Monce Selfservice v0.1.0
Memory-augmented extraction for Outlook / email workflows.
Architecture
Diagram
┌──────────────────────────────────────────────────────────────┐
│ Outlook add-in (manifest.xml + addin.js) │
│ ├── user_id (8-char, roaming setting) │
│ ├── attachments + subject + body │
│ └── POST /v1/extract (multipart) │
└───────────────┬──────────────────────────────────────────────┘
│
▼
┌──────────────────────────────────────────────────────────────┐
│ selfservice.aws.monce.ai (FastAPI, t3.small, eu-west-3) │
│ │
│ routes.py /v1/* + /health │
│ memory.py per-user JSON: memories, extractions, │
│ conversations, digests │
│ extract.py forwards to monolith/summit/extract, │
│ logs event, triggers insight distillation │
│ insights.py Haiku 4.5 → JSON bullets → memory │
│ chat.py Sonnet 4.6 grounded on user memory │
│ bedrock.py thin Bedrock Converse client │
│ │
│ data/users/{user_id}/ │
│ memories.json append-only, keyword-scored │
│ extractions.json event log (500 ring buffer) │
│ conversations.json chat history (200 ring buffer) │
│ extractions/{task_id}/result.json full monolith payload │
└───┬──────────────────────────────────────┬───────────────────┘
│ │
▼ ▼
┌─────────────────────────┐ ┌─────────────────────────────┐
│ monolith.aws.monce.ai │ │ Bedrock (eu-west-3) │
│ /summit/extract │ │ Haiku 4.5 (insights) │
│ 7-stage VLM pipeline │ │ Sonnet 4.6 (chat) │
└─────────────────────────┘ └─────────────────────────────┘
Request Lifecycle — POST /v1/extract
- Multipart body parsed:
user_id, files,
email_subject, email_body,
auto_memory.
memory.search_memories() scores the user's memory against
email_subject; top 8 hits become prior_memories.

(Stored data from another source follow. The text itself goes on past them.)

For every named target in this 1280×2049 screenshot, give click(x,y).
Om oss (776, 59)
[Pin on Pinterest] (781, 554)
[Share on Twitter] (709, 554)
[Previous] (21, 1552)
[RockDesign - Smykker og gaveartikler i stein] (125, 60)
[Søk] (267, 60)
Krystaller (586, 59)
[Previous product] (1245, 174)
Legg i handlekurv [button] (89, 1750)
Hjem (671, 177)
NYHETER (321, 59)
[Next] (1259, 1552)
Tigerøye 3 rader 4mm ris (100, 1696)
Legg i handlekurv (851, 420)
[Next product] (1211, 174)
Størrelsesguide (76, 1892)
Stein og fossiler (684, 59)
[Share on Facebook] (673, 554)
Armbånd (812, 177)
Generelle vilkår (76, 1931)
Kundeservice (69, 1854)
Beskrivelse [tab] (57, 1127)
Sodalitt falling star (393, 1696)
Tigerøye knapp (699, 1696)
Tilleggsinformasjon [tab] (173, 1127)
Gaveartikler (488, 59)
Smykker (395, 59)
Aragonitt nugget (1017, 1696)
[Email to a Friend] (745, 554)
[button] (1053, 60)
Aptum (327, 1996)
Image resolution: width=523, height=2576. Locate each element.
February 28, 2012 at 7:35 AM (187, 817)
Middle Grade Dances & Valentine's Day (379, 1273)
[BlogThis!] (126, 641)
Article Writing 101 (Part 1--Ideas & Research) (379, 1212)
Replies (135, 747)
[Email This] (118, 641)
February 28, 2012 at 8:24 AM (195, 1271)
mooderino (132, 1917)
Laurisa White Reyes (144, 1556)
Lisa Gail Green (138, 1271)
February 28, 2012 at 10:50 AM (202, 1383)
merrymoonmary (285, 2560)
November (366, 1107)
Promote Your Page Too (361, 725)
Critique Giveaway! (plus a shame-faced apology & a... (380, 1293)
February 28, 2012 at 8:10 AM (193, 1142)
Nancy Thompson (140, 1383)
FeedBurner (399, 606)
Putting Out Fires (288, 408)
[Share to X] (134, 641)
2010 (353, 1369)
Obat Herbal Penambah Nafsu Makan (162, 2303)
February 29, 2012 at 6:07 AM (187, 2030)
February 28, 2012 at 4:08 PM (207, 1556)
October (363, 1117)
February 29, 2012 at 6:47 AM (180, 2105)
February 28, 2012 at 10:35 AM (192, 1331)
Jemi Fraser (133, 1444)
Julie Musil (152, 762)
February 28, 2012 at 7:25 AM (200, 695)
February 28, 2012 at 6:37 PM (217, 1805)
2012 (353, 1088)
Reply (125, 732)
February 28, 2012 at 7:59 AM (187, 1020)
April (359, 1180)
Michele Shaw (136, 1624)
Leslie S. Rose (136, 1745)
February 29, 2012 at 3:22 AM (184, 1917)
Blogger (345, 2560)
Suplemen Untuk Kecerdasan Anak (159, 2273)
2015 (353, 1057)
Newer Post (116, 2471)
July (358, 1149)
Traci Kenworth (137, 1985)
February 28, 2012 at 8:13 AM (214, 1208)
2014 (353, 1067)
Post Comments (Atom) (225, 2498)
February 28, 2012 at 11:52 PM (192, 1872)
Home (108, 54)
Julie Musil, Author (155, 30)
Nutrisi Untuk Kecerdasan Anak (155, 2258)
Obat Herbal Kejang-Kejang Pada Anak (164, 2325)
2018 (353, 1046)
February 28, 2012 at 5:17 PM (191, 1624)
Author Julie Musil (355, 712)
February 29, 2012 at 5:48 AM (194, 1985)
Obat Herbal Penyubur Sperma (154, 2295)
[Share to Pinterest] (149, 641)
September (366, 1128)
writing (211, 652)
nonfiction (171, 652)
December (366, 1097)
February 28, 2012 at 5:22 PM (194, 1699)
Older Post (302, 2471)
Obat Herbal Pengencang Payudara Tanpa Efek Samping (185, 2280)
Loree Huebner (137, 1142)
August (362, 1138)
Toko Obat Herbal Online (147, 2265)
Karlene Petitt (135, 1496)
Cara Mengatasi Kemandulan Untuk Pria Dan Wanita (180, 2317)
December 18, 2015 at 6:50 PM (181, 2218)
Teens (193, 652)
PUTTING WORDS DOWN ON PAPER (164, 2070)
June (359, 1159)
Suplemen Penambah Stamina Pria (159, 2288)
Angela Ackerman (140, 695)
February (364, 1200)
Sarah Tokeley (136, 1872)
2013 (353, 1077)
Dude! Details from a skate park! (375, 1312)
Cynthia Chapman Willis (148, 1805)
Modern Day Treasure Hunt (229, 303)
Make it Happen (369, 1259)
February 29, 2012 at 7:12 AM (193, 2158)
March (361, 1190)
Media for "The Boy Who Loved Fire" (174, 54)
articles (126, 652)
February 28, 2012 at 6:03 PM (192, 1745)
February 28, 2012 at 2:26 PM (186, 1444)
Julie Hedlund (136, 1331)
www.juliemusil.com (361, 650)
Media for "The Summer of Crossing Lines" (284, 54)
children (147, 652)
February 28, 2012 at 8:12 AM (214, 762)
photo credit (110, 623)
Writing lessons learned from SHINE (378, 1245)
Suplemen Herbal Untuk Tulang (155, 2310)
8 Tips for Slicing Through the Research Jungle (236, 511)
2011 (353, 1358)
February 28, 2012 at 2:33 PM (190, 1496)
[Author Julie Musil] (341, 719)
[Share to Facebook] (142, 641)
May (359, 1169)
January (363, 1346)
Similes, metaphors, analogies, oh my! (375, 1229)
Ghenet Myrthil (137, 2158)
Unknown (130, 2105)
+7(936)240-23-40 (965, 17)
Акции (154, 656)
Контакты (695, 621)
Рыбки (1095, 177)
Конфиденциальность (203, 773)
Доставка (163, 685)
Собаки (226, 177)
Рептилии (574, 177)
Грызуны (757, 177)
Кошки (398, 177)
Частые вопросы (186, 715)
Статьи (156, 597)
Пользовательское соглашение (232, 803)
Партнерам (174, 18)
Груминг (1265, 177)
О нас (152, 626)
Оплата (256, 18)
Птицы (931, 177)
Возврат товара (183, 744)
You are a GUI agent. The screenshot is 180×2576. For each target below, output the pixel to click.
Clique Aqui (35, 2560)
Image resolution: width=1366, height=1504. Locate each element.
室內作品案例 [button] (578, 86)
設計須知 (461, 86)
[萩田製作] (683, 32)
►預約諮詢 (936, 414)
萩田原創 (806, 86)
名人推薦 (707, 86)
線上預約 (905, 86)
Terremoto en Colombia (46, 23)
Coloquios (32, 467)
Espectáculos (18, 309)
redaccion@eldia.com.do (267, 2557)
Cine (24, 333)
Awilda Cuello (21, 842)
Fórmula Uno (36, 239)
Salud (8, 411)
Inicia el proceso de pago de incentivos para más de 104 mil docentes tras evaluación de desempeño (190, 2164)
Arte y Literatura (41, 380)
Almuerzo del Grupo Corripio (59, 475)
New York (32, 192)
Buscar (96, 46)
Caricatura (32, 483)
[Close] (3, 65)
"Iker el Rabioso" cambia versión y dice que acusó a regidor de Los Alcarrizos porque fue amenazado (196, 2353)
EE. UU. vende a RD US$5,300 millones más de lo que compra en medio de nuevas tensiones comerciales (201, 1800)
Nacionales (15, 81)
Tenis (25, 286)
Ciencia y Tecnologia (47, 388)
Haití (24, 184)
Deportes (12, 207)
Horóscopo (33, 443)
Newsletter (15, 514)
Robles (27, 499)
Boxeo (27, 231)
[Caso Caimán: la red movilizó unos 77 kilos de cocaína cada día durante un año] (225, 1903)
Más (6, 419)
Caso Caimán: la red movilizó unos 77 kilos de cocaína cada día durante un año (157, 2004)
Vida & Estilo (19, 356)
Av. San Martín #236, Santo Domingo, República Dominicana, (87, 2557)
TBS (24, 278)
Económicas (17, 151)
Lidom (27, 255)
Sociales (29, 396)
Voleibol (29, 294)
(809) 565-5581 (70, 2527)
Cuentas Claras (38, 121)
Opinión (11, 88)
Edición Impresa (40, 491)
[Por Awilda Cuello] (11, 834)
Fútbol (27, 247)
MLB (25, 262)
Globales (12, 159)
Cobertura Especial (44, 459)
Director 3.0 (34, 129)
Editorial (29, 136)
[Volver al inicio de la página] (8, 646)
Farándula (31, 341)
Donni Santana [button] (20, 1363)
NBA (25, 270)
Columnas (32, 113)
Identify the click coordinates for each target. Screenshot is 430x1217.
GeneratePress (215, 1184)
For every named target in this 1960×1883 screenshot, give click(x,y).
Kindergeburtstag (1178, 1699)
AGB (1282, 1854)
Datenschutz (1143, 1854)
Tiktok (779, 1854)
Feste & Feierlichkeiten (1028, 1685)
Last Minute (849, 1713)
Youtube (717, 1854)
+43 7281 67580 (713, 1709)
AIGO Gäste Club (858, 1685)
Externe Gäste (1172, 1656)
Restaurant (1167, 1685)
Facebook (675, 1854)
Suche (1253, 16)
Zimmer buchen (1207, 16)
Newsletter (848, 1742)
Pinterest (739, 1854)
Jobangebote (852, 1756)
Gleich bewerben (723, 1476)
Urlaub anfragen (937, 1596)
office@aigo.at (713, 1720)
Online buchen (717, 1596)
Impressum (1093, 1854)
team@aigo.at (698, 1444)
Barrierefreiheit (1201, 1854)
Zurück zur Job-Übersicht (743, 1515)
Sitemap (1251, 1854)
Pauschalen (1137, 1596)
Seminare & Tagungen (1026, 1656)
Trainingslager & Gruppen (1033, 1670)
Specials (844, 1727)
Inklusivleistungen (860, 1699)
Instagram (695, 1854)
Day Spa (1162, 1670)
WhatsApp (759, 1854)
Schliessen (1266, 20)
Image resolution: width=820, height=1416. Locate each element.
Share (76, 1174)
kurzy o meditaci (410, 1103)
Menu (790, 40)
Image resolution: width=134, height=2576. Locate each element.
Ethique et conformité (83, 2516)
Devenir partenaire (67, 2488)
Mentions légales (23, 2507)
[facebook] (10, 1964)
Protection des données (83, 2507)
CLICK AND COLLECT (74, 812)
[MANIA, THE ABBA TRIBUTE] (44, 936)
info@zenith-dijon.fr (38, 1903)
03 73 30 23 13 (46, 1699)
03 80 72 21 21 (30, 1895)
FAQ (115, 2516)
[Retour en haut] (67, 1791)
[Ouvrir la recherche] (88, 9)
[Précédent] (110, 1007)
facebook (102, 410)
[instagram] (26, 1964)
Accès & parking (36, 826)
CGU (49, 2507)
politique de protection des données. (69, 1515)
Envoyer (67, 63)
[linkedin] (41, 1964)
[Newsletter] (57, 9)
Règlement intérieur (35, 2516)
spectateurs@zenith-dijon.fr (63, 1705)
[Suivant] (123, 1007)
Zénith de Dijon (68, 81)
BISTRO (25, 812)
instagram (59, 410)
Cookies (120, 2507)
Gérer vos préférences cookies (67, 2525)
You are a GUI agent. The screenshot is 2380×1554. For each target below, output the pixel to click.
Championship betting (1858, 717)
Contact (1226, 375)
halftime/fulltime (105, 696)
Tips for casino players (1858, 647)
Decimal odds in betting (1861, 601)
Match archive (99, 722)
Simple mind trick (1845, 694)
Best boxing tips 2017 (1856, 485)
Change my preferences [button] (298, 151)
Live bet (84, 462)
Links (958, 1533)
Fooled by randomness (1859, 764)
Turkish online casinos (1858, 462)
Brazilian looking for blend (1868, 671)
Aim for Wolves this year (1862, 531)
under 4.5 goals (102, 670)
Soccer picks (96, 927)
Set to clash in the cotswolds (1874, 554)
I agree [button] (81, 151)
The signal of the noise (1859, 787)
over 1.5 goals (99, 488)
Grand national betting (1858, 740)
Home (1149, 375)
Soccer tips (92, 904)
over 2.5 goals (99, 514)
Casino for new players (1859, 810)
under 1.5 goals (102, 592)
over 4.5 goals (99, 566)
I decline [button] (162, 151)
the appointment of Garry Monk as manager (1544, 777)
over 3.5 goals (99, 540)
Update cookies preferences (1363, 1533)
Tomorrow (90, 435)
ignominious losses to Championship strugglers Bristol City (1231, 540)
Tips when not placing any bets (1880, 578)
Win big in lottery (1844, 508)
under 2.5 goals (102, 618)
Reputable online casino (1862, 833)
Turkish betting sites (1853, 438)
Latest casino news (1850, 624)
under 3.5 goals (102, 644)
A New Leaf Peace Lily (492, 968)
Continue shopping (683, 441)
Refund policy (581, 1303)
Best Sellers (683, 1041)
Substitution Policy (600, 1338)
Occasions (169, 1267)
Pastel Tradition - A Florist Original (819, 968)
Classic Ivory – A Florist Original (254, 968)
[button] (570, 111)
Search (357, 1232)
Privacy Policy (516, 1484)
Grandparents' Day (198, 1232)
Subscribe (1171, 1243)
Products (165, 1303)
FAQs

- Files + params forwarded as multipart to
monolith.aws.monce.ai/summit/extract. Default timeout 300s.
- Monolith's response payload saved to
data/users/{user_id}/extractions/{task_id}/result.json.
- Lightweight event logged via
memory.log_extraction()
(task_id, filename, vertical, trust, routing, duration).
- A structured memory entry is written tagged
extraction.
- If
auto_memory=true, insights.distill_insights()
fires a Haiku call. Bullets are appended as memories tagged
insight.
- Response:
{task_id, result, insights, prior_memories, duration_ms}.
Endpoints
| Method | Path | What |
| GET | /health | liveness |
| POST | /v1/extract | multipart upload + email context |
| POST | /v1/remember | store arbitrary text memory |
| POST | /v1/forget | delete memories matching substring |
| GET | /v1/recall | keyword-scored memory search |
| GET | /v1/memories | paged list (+ tag filter) |
| GET | /v1/history | past extractions, most recent first |
| POST | /v1/feedback | accept / reject / correct / note |
| POST | /v1/chat | Sonnet grounded on user memory |
| GET | /v1/user/{user_id}/stats | counts |
Infrastructure
| Resource | Value |
| EC2 | t3.small, Ubuntu 22.04 LTS, eu-west-3 |
| VPC | vpc-0c99f4b9ac1d073ad (POC) |
| DNS | selfservice.aws.monce.ai → Route53 zone Z08902341SIIJX80NFN4N |
| SSL | Let's Encrypt via certbot (auto-renew) |
| Service | systemd selfservice.service, gunicorn+uvicorn, 2 workers, port 8002 |
| Reverse proxy | nginx, 300s timeout, 50M upload |
| Storage | /opt/selfservice/data/users/ — per-user JSON |
File Layout
selfservice.aws.monce.ai/
├── api/
│ ├── main.py FastAPI app + CORS + mounts
│ ├── routes.py /v1/* endpoints
│ ├── docs_pages.py /paper /architecture /economics
│ ├── config.py env-driven Config
│ ├── memory.py per-user stores
│ ├── extract.py monolith proxy + event log
│ ├── insights.py Haiku distillation
│ ├── chat.py Sonnet chat
│ └── bedrock.py Bedrock Converse client
├── static/index.html landing
├── addin/ Outlook add-in (manifest + JS + CSS)
├── terraform/ EC2 + SG + Route53 + deploy.sh
└── requirements.txt